Millipore advocates this approach – allocating the aggregate of the year’s payments with respect to each product type to the year’s total entries of each product type – rather than allocating the year’s payments to a particular licensor to the year’s entries from that licensor, because there could be occasions when it will make a payment to a licensor for previously imported merchandise in a year in which there is no corresponding entry of merchandise from that licensor. In that situation, the company would have no entry to which it could allocate the payment made. According to Millipore, the proposed method avoids that outcome and ensures that all payments made for the subject merchandise will be fully allocated to entries of the type of merchandise in question.

The proposed valuation methodology as it was originally presented in the internal advice request initially raised concerns because it would have combined royalty payments made by three different importers – Millipore, Chemicon and Upstate –and then allocated the aggregated amount on a pro-rata basis across all of the entries. Although the importers were related, they were nonetheless separate importers, and as such were precluded from pooling payments to arrive at the value of their imported merchandise. Our concerns on this issue were alleviated during the conference call when it was explained that since March 2007 Millipore has been the sole importer and has been the only party making payments to the suppliers of the bioscience products.

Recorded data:
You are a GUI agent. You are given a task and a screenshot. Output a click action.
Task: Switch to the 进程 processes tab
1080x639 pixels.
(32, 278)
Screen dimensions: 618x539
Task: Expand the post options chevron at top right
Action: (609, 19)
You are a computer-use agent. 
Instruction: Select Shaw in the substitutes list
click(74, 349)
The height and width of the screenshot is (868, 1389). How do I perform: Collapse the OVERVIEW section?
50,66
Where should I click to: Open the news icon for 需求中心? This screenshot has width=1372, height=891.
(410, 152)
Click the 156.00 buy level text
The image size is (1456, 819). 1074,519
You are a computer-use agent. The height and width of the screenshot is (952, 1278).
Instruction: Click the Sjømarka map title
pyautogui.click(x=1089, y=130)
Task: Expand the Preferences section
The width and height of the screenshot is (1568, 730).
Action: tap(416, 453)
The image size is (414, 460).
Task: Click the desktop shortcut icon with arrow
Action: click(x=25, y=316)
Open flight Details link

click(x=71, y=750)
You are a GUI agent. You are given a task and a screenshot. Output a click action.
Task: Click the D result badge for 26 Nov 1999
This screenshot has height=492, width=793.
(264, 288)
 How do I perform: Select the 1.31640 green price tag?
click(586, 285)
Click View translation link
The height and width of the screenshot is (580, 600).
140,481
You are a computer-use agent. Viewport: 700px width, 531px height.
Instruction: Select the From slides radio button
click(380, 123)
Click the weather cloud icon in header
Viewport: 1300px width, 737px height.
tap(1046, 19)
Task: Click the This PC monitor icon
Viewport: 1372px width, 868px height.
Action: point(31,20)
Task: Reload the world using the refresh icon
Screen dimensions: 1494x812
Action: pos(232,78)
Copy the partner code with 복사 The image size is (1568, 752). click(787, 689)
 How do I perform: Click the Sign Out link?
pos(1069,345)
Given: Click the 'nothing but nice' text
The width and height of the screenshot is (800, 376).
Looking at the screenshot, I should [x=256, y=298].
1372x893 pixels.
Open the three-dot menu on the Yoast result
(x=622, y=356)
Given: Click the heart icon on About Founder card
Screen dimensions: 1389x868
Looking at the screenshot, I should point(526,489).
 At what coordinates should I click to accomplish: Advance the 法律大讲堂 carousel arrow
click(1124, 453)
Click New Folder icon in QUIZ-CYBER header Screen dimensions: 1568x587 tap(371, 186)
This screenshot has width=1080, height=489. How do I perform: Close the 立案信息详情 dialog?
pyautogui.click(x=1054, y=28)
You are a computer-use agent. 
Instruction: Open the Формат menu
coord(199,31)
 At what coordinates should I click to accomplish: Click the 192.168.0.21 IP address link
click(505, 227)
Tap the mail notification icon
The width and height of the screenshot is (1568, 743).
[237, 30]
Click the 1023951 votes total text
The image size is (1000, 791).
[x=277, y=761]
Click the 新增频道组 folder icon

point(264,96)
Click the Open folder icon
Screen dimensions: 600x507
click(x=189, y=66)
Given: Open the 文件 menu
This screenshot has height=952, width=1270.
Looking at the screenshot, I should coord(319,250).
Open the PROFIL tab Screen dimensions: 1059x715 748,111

WORK INSTRUCTIONS:
- 1) Recast the listing lines, starting at the line containing "Where should I" and ending at the line containing "(x=622, y=356)", as a Markdown table with the columns Row and Line. Give each line a row number and leave out any blank lines.
- 2) Extend the passage on Millipore's method for allocating royalty payments, beginning after its final sentence.

TASK-BY-TASK OUTPUTS:
- 1)
| Row | Line |
|---|---|
| 1 | Where should I click to: Open the news icon for 需求中心? This screenshot has width=1372, height=891. |
| 2 | (410, 152) |
| 3 | Click the 156.00 buy level text |
| 4 | The image size is (1456, 819). 1074,519 |
| 5 | You are a computer-use agent. The height and width of the screenshot is (952, 1278). |
| 6 | Instruction: Click the Sjømarka map title |
| 7 | pyautogui.click(x=1089, y=130) |
| 8 | Task: Expand the Preferences section |
| 9 | The width and height of the screenshot is (1568, 730). |
| 10 | Action: tap(416, 453) |
| 11 | The image size is (414, 460). |
| 12 | Task: Click the desktop shortcut icon with arrow |
| 13 | Action: click(x=25, y=316) |
| 14 | Open flight Details link |
| 15 | click(x=71, y=750) |
| 16 | You are a GUI agent. You are given a task and a screenshot. Output a click action. |
| 17 | Task: Click the D result badge for 26 Nov 1999 |
| 18 | This screenshot has height=492, width=793. |
| 19 | (264, 288) |
| 20 |  How do I perform: Select the 1.31640 green price tag? |
| 21 | click(586, 285) |
| 22 | Click View translation link |
| 23 | The height and width of the screenshot is (580, 600). |
| 24 | 140,481 |
| 25 | You are a computer-use agent. Viewport: 700px width, 531px height. |
| 26 | Instruction: Select the From slides radio button |
| 27 | click(380, 123) |
| 28 | Click the weather cloud icon in header |
| 29 | Viewport: 1300px width, 737px height. |
| 30 | tap(1046, 19) |
| 31 | Task: Click the This PC monitor icon |
| 32 | Viewport: 1372px width, 868px height. |
| 33 | Action: point(31,20) |
| 34 | Task: Reload the world using the refresh icon |
| 35 | Screen dimensions: 1494x812 |
| 36 | Action: pos(232,78) |
| 37 | Copy the partner code with 복사 The image size is (1568, 752). click(787, 689) |
| 38 |  How do I perform: Click the Sign Out link? |
| 39 | pos(1069,345) |
| 40 | Given: Click the 'nothing but nice' text |
| 41 | The width and height of the screenshot is (800, 376). |
| 42 | Looking at the screenshot, I should [x=256, y=298]. |
| 43 | 1372x893 pixels. |
| 44 | Open the three-dot menu on the Yoast result |
| 45 | (x=622, y=356) |

- 2)
The approach proffered by Millipore appears to be a reasonable way to determine the appropriate value of imported bioscience products under the fallback method. The issue of the allocation of license fees across reconciled entries has been previously approved by CBP in HQ H078555, dated December 18, 2009.

HOLDING:

The use of the fallback method as proposed by Millipore is acceptable as a means of appraising the imported bioscience products. Please mail this decision to counsel for the internal advice applicant no later than sixty days from the date of this letter. Sixty days from the date of this letter, Regulations and Rulings will take steps to make this decision available to CBP personnel and to the public on the CBP Home Page on the World Wide Web at www.cbp.gov, and by means of the Freedom of Information Act as well as by other means of public distribution.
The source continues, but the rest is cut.